Exercise inputs start

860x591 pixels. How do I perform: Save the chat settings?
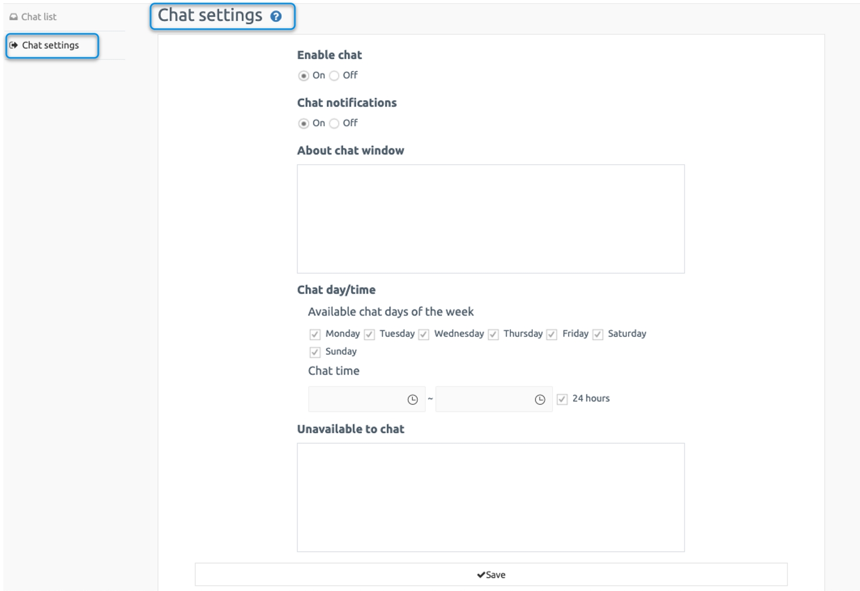(491, 574)
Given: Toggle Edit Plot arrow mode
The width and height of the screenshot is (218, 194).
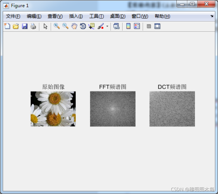Looking at the screenshot, I should [x=45, y=26].
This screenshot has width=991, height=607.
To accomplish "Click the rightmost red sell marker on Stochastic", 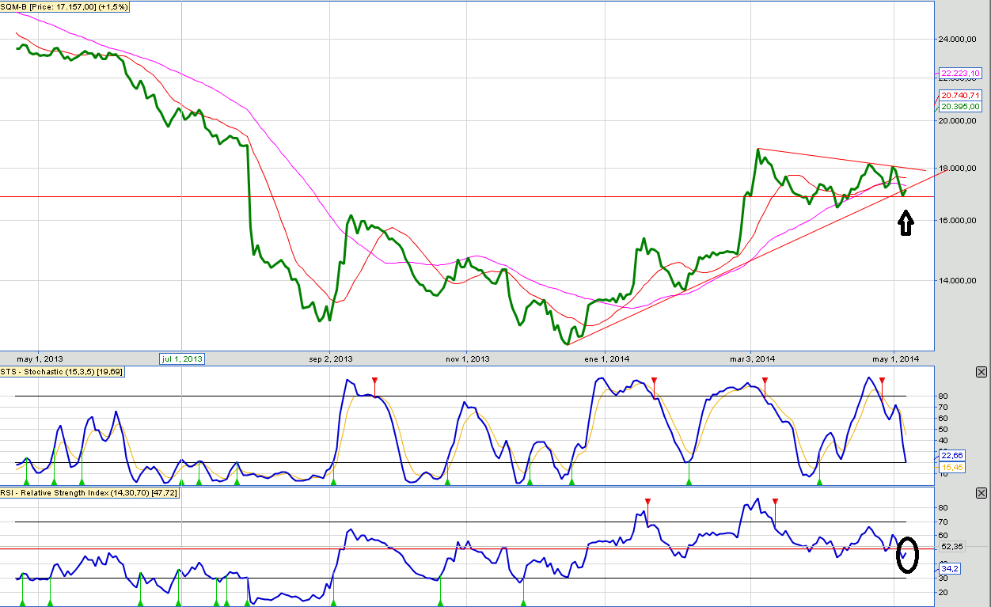I will tap(883, 381).
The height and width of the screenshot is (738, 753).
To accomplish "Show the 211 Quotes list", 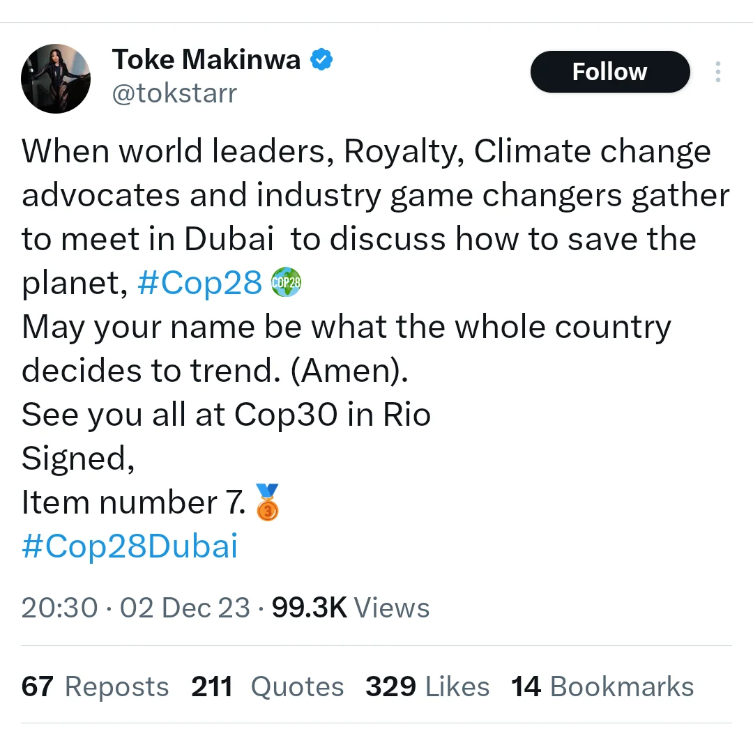I will [268, 686].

Exercise inputs end

Goal: Copy out the rows without changes, from the start of the rows through the one containing "Looking at the", including both ends, and omit the pictures.

Written response:
860x591 pixels. How do I perform: Save the chat settings?
(491, 574)
Given: Toggle Edit Plot arrow mode
The width and height of the screenshot is (218, 194).
Looking at the screenshot, I should [x=45, y=26].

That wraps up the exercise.